Extracted records:
========

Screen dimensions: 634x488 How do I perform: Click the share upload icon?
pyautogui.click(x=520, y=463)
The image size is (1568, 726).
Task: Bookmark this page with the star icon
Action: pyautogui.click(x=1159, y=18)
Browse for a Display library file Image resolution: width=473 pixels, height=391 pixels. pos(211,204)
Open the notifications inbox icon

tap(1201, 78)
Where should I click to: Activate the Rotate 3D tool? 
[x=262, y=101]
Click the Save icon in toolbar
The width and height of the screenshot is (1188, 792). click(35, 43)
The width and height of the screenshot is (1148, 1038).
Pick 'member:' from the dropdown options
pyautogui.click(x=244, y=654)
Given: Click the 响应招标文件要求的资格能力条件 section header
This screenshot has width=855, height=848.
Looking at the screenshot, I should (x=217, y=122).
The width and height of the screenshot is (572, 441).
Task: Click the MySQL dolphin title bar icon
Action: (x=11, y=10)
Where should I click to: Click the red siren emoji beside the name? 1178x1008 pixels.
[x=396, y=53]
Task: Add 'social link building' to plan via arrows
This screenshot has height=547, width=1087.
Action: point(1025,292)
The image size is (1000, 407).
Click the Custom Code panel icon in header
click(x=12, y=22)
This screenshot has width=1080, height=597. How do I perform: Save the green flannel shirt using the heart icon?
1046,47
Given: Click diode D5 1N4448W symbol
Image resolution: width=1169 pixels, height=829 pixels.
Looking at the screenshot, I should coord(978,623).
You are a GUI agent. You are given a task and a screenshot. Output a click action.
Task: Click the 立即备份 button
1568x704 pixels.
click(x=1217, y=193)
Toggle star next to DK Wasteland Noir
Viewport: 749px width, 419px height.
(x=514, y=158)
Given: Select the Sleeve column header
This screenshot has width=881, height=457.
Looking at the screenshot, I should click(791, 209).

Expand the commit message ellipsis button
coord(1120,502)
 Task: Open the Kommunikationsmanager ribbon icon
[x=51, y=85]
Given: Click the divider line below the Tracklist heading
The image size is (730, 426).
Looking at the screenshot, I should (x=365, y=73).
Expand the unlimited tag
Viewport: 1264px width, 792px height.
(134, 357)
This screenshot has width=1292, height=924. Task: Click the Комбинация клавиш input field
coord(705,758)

========

→ **Your instructions**
Repeat the data above starting at the line with "Given: Click the divider" and ending at its last line, exactly, with no other lines.

→ **Solution to the problem**
Given: Click the divider line below the Tracklist heading
The image size is (730, 426).
Looking at the screenshot, I should (x=365, y=73).
Expand the unlimited tag
Viewport: 1264px width, 792px height.
(134, 357)
This screenshot has width=1292, height=924. Task: Click the Комбинация клавиш input field
coord(705,758)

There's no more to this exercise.